The quick optimization would be a good thing also, but using a better structure than ArrayList (perhaps a HashMap) is the real heart of the problem.
Thanks for looking into this so quickly! This is quite an important bug for us.
That alternative data structure probably only needs to exist during the save process.
Thought I'd mention this may not be relevent to only shutdown, per se, but with the timed "save workspace" option in F3, there's been a few times that my F3 workbench has appeared to hang for several minutes. I don't know if the delay is all related to writing the registry, but something takes several minutes (not seconds). (This is on a 800 GHz machine, 1 Gig of ram, with several hundred plugin projects) It doesn't seem to consistently take that much time, but thought I'm make this observation here.
David, I don't know if this is related to your problem or not, but the one place where I have seen long delays, is if the Eclipse process gets swapped out by Windows. Swapping it back in then takes a very long time. During one of these delays if you open the Task Manager, you can tell if this is the cause of the delay by watching the memory usage of the eclipse process. If it is slowing growing (a couple of Meg a second) then thats most likely the cause.
Have fixed this by writing out the registry cache only if it has changed (as per DJ's comments on 2002-06-14 17:27). If the cache has changed, we delete the cache file. The issue of using ArrayLists has been documented as bug 20480 and will be investigated post 2.0.
In the original comment, you mention that it used to take 10 seconds to write out the registry and as of late it has gotten considerably worse. The registry cache serialization code hasn't changed in months so this increase in time is curious. Has your number of plug-ins significantly increased in this time?
You wrote: "A quick optimization would be to only write it out if it is dirty from last startup." Do you have a feel for how many times the quick optimization would apply? What are some of the end user actions that would cause the quick optimization not to apply?
The registry cache will not be written out in a normal scenerio. It will be written out via the same operations that would have invalidated the registry cache before.
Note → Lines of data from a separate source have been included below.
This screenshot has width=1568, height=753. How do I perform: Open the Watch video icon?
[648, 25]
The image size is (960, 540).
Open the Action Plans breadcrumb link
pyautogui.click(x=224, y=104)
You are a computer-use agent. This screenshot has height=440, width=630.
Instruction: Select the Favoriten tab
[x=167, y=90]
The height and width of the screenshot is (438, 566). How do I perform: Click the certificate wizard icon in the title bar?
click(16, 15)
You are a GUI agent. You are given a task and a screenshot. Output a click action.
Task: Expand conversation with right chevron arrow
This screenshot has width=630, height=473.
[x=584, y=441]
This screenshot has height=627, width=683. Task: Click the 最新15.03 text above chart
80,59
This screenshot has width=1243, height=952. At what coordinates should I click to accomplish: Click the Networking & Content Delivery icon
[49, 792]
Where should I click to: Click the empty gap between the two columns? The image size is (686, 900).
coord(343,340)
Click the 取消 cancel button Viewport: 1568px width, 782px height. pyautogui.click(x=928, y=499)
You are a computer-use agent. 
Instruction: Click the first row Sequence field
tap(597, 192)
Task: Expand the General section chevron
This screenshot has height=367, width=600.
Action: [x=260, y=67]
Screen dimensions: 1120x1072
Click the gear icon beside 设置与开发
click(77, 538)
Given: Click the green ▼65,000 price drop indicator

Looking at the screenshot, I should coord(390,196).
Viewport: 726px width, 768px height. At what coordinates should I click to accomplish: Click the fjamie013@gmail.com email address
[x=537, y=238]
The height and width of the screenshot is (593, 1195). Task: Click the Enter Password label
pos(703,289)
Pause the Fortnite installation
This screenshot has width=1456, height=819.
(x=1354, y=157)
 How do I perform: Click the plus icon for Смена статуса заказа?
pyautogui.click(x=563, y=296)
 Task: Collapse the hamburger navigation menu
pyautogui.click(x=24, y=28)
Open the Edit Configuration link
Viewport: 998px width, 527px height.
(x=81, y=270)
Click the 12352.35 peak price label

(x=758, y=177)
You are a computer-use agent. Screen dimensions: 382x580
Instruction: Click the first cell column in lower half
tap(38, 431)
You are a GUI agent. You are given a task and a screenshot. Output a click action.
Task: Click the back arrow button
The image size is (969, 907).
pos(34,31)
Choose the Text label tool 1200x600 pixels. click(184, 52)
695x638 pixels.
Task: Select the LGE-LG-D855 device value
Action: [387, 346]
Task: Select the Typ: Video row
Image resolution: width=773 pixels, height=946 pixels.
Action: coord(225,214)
Essentially modifying the plugins directory. (installing new plugins, removing plugins, editing plugin.xml files, etc)
DJ_Houghton asked if we've increased the number of plugins recently because he doesn't think the code in question has changed recently. Unfortuntately I don't know. I don't normally work at the plugin level and I no longer have any builds from last month with which to do a comparison. I do think that's a good question though. I will clarify something though. I said 10 seconds vs 60 seconds in my original posting. The 60 second figure was accurately measured. 10 seconds was just my recollection. I think that might have been as high as 25 seconds, but it clearly wasn't as long as I'm currently seeing... and it's clearly too long.
The number of plugins in WSAD has increased since release 4. In release 4 we had 196 plugins (68 were from eclipse). We currently have 418 (70 from eclipse). But I didn't think that the number had gone up recently, but I am not sure.